The task:
According to the mortgage rates post, what was the last time mortgage rates had improved for as many straight weeks?

Document segment:
Archive for the ‘Mortgage Rates’ Category

Fed Funds Rate vs 30-Year Fixed Rate MortgageMortgage markets improved again last week despite an inflation-acknowledging statement from the FOMC and stronger-than-expected jobless data.

Usually, events like this would lead mortgage rates higher, but violence in the Middle East and worsening fear for public safety in Japan took center stage instead, spurring a massive, global flight-to-quality instead.

Rate shoppers in Peoria  benefited.

As safe haven buying increased last week, conforming mortgage rates dropped, falling to their lowest levels since January. It marked the 5th straight week through which mortgage rates improved and is the longest such streak since August 2010.

This week, rates may run lower again. You may not want to gamble on it, though. Here’s why.

In general, when there’s inflation in the U.S. economy, mortgage rates rise. This is because inflation devalues mortgage bonds, the underlying security on which mortgage rates are based.

So, last Tuesday, the Federal Open Market Committee met and in its post-meeting press release, the group said inflation pressures were building, a signal that rates should rise. It then went one step further.

To keep the economy from slipping back into recession or into disinflation, the FOMC also said it plans to keep its existing monetary policies in place for the foreseeable future.  This, too, is considered inflationary — another signal that rates should rise. And they did. 

Immediately following the FOMC announcement, mortgage rates spiked. But it didn’t last.

Given entries:
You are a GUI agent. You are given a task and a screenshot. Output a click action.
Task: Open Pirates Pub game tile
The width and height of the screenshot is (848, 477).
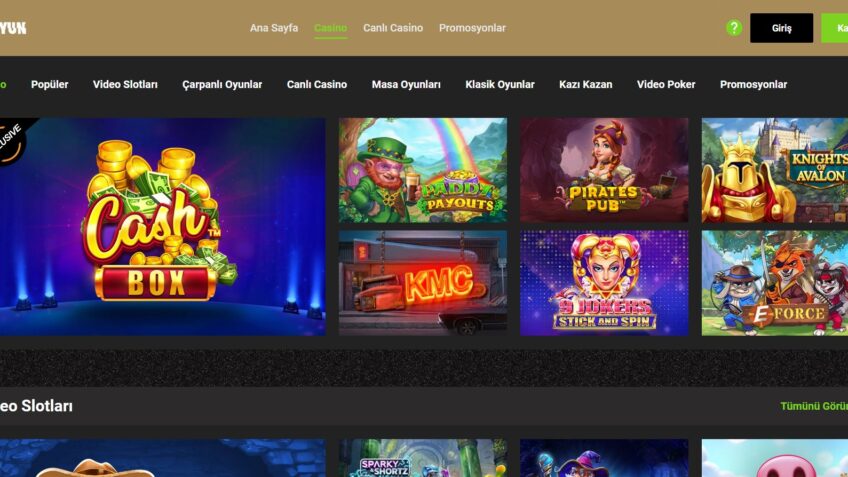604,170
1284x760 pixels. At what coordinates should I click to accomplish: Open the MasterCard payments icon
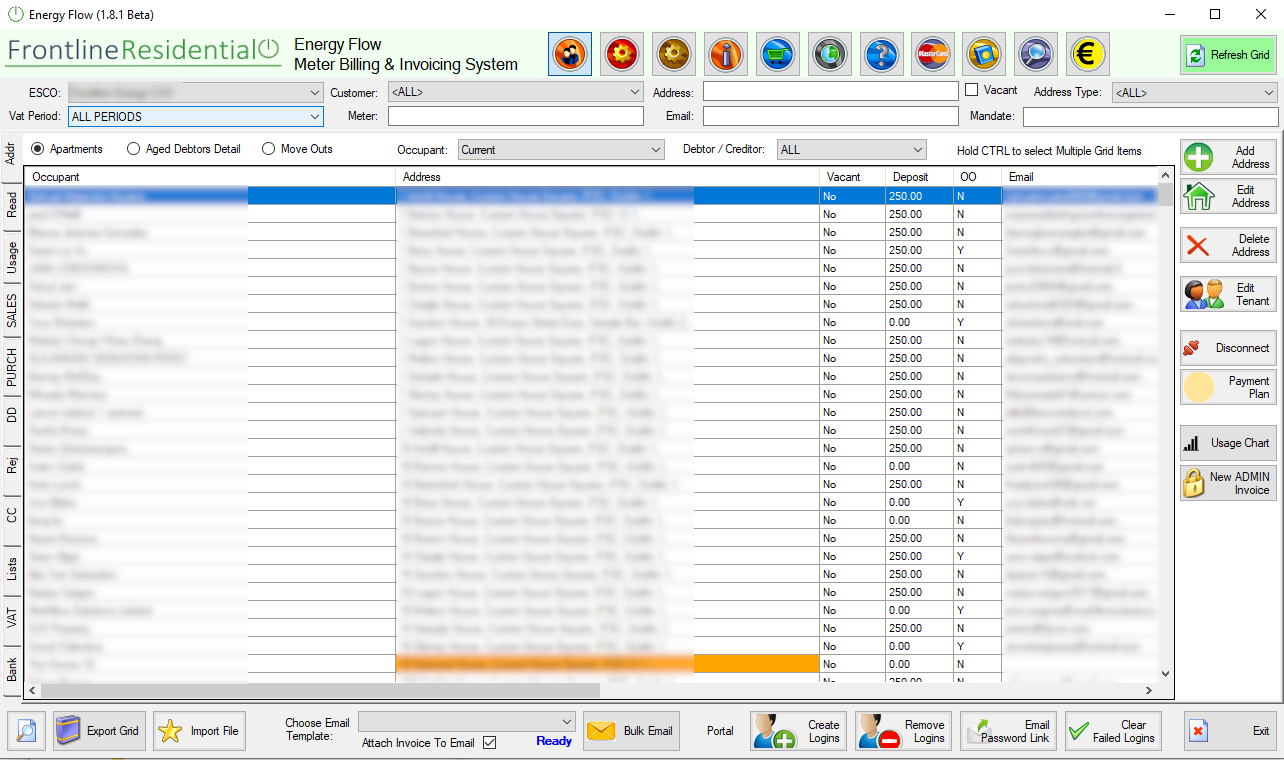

Right answer:
August 2010